● **What you need to do**: Lay out the stretch of material from the line containing "y). This screenshot has width=1920, height=1080." through the line containing "What do you see at coordinates (1007, 365)" as a Markdown table with the columns Row and Material line. Number each row and omit blank lines.

● **Extracted records**:
[Start]
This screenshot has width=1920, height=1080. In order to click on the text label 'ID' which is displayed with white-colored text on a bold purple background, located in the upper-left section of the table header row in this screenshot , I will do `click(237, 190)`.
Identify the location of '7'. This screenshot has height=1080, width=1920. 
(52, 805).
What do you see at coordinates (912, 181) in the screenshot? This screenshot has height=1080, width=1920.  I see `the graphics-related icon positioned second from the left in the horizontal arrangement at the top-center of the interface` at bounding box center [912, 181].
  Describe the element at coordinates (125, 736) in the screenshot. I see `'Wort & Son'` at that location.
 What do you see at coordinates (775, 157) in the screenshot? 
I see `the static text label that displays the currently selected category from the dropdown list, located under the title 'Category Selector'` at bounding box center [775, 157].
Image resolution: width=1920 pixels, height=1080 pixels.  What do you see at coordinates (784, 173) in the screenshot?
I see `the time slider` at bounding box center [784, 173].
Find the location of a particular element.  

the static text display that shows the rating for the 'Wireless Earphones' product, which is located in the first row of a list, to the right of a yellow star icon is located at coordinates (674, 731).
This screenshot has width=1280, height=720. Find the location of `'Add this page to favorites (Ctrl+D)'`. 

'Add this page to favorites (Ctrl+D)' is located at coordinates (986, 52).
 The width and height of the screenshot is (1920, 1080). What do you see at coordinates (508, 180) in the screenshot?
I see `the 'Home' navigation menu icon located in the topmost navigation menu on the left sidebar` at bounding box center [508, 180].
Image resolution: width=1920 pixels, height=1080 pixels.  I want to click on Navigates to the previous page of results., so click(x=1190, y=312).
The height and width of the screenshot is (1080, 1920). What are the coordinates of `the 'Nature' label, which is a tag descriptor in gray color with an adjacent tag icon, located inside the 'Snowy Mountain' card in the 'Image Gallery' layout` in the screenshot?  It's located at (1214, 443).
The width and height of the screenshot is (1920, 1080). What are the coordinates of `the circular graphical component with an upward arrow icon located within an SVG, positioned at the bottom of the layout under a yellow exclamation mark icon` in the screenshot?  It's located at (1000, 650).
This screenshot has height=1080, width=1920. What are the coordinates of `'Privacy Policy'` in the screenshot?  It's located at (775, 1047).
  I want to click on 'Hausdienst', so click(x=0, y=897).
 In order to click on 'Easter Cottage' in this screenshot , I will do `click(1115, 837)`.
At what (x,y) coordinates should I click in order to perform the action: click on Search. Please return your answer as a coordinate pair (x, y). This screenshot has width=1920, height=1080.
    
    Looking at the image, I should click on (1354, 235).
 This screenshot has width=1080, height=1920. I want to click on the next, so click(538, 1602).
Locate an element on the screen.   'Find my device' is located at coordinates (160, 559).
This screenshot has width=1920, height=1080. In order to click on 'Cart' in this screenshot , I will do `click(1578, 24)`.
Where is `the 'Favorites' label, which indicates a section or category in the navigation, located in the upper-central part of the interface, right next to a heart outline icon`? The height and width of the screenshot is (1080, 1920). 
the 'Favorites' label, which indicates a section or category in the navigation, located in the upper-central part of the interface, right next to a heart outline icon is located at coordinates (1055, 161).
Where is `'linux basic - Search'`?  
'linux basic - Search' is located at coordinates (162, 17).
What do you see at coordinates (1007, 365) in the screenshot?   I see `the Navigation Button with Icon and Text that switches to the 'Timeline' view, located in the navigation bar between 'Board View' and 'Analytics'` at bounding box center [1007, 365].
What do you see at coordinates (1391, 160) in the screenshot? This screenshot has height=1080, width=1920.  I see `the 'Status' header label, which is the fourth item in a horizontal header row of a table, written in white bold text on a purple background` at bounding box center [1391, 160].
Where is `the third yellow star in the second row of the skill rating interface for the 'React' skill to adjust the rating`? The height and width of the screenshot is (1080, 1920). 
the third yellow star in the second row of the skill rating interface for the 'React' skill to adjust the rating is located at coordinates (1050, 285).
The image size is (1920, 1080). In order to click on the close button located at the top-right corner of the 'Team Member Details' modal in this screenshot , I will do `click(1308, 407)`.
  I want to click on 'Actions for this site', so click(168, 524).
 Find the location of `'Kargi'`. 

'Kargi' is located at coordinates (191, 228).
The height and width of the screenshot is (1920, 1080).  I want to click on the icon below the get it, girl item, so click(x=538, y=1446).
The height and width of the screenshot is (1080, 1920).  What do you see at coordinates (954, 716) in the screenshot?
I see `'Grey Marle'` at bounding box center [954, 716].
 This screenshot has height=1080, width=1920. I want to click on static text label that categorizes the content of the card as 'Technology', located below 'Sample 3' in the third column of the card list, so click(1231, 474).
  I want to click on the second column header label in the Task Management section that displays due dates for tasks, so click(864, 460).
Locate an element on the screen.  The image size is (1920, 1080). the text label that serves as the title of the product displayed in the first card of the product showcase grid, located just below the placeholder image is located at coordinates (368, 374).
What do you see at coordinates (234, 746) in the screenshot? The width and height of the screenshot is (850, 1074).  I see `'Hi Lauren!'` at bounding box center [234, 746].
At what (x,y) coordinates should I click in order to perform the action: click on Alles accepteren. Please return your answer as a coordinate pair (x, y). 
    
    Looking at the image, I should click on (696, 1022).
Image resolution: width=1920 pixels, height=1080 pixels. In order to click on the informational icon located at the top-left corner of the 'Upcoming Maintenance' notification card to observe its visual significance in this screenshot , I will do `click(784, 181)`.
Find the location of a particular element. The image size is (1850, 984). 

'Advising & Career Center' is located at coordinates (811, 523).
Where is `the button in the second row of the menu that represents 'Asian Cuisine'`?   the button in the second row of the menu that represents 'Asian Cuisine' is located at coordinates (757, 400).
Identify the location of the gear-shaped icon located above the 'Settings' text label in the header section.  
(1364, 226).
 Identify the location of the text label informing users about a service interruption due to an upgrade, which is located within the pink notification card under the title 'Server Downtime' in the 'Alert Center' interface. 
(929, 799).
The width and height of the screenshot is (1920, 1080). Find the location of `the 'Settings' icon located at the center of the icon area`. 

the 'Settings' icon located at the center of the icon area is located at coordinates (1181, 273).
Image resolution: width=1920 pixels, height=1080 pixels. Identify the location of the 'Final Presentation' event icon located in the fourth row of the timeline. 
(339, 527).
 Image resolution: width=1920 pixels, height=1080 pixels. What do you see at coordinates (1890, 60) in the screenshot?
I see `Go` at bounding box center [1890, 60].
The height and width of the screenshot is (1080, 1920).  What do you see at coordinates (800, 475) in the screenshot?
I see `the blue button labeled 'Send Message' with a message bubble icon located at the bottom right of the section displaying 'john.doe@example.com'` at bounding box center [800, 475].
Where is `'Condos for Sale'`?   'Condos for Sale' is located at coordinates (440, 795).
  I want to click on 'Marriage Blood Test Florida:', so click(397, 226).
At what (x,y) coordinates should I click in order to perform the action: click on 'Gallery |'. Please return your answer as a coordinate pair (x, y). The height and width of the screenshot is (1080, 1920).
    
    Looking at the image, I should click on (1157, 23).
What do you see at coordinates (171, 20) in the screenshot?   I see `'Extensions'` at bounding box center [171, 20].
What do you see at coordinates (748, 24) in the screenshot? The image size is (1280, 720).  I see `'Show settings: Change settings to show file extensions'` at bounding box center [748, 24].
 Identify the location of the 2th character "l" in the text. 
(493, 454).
[End]
● **The answer**:
| Row | Material line |
|---|---|
| 1 | At what (x,y) coordinates should I click in order to perform the action: click on Search. Please return your answer as a coordinate pair (x, y). This screenshot has width=1920, height=1080. |
| 2 |     Looking at the image, I should click on (1354, 235). |
| 3 |  This screenshot has width=1080, height=1920. I want to click on the next, so click(538, 1602). |
| 4 | Locate an element on the screen.   'Find my device' is located at coordinates (160, 559). |
| 5 | This screenshot has width=1920, height=1080. In order to click on 'Cart' in this screenshot , I will do `click(1578, 24)`. |
| 6 | Where is `the 'Favorites' label, which indicates a section or category in the navigation, located in the upper-central part of the interface, right next to a heart outline icon`? The height and width of the screenshot is (1080, 1920).  |
| 7 | the 'Favorites' label, which indicates a section or category in the navigation, located in the upper-central part of the interface, right next to a heart outline icon is located at coordinates (1055, 161). |
| 8 | Where is `'linux basic - Search'`?   |
| 9 | 'linux basic - Search' is located at coordinates (162, 17). |
| 10 | What do you see at coordinates (1007, 365) in the screenshot?   I see `the Navigation Button with Icon and Text that switches to the 'Timeline' view, located in the navigation bar between 'Board View' and 'Analytics'` at bounding box center [1007, 365]. |